Suicídio sui generis
...nada disso
justifica.
O suicídio é
apenas uma pseudo-libertação.
- Schopenhauer -
A velha garrafa
térmica se escapuliu das minhas mãos, jogando-se ao piso de cerâmica. Dentro
dela tudo se quebrou, havendo aprofundamento em seu dorso e o líquido no seu
interior vazado. Estávamos, como sempre, só nós dois na cozinha. Morávamos
sozinhos. Garanto-lhes que não fui eu! Por que a mataria? Não era nova e nem
bonita, mas o que nela me importava era o conteúdo. Ela me dava de beber a pura
cafeína que matava a sede do nosso amor matinal! Era a sua alma fervente... negra,
eu sei, e depois, tão doce. Quando liberta, era sempre eu quem colocava doçura
naquela alma e a sorvia. Garanto que foi isso que motivou o seu suicídio.
Liberdade! Liberdade! Liberdade para uma alma cotidianamente sugada. Cansou de
alimentar o meu vício matutino. Tinha vezes em que a procurava à noite, mesmo
quando cansada dormindo no armário da cozinha. Perdíamos, então, o sono de tão excitados
que ficávamos. Quando a oferecia aos outros, tímida, secavam-lhe rapidamente a
alma do seu esguio corpo.

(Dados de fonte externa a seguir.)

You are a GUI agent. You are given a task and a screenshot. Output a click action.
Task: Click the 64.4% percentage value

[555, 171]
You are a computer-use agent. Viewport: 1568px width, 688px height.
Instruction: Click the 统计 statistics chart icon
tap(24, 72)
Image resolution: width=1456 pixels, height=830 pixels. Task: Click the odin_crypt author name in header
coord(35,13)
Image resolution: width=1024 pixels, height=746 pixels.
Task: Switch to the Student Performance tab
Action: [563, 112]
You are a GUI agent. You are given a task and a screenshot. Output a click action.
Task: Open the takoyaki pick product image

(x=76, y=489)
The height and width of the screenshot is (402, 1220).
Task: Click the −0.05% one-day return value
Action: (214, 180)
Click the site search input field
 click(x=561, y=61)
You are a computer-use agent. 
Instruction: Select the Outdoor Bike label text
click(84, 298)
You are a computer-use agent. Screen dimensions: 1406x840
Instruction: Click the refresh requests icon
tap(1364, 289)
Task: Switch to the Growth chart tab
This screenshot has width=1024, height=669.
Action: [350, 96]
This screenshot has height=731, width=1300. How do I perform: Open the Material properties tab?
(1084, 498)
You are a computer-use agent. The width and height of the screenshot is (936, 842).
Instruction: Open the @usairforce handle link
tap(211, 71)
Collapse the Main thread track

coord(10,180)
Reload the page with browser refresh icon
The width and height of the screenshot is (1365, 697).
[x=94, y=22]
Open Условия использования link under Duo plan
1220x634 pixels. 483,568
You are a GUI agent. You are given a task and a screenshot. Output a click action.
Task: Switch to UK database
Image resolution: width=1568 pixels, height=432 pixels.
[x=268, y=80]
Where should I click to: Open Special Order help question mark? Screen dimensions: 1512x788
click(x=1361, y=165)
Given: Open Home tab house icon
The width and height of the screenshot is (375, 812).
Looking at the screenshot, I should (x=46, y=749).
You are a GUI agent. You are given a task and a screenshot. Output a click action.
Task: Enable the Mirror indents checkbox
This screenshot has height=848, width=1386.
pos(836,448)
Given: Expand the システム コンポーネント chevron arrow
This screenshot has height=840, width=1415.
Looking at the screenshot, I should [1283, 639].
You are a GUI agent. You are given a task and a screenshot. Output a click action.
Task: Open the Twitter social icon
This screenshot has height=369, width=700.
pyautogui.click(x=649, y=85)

Oferecia-lhe nem sempre só aos amigos. Vejo agora o
quanto isso lhe era humilhante, vergonhoso e até promíscuo. Servida de mão em
mão, de boca em boca, bebiam-lhe o que era o seu sangue, densamente negro. Devia sentir-se perseguida e sem alternativa de
fuga.
A garrafa não
era dessas novinhas e nem antiga demais pra ter sido de Aladim. Mas ela
satisfazia os meus desejos. E não eram só três desejos, não! Ela me vinha inteira,
cheia. Disponível o dia inteiro pra dela me servir. Mostrava-me sua obsessiva necessidade de eu sempre lhe provar, de
ter que me agradar.
Afora a busca
por liberdade, não acho motivos convincentes pra
esse suicídio. A menos que ela fosse ciumenta! Talvez num impulso de raiva ou para chamar a
atenção. Sentimento de abandono do seu parceiro. Se o era, nunca
demonstrou. Fui-lhe infiel, confesso. Bebia cafés, nem sempre com o mesmo
prazer por ela oferecido, nos bares, padarias e repartições públicas. No meu
trabalho traía-lhe em todos os dias úteis. Àquela garrafa térmica nova sempre
exposta na copa, tentadora... como resistir àquele apelo! Trazia-me pausa ao
desprazer de ser obrigado a fazer trabalhos meramente sistemáticos. Amante que,
igual a todas, servia-me apenas pra eu relaxar, desestressar, acompanhar-me nas
conversas frívolas com os outros colegas. Situação sempre vivenciada às pressas,
às escondidas, vá que o chefe flagrasse minhas assíduas visitas à copa!
Mesmo assim, não
acredito que o suicídio tenha sido pelo meu necessário assédio às garrafas
amantes. Provavelmente, seja pelo fato de que, nos últimos tempos, ela vinha
sentindo-se em estado de muito vazio. Eu passava a maior parte do dia fora,
saindo muito cedo, não tendo tempo pra preencher o seu interior. Resolvia-me na
rua.
Numa tentativa de se livrar dessa
extrema aflição e
desejo de escapar do sofrimento intenso da depressão, não viu outra coisa a fazer. Quebrar-se completamente por dentro, liberando-se
do seu próprio vazio.
E agora, sem
aquele doce café cafeinado, socorro-me àquela outra garrafa esquecida no úmido
porão. Tem que ser tinto, seco e com a temperatura ambiente.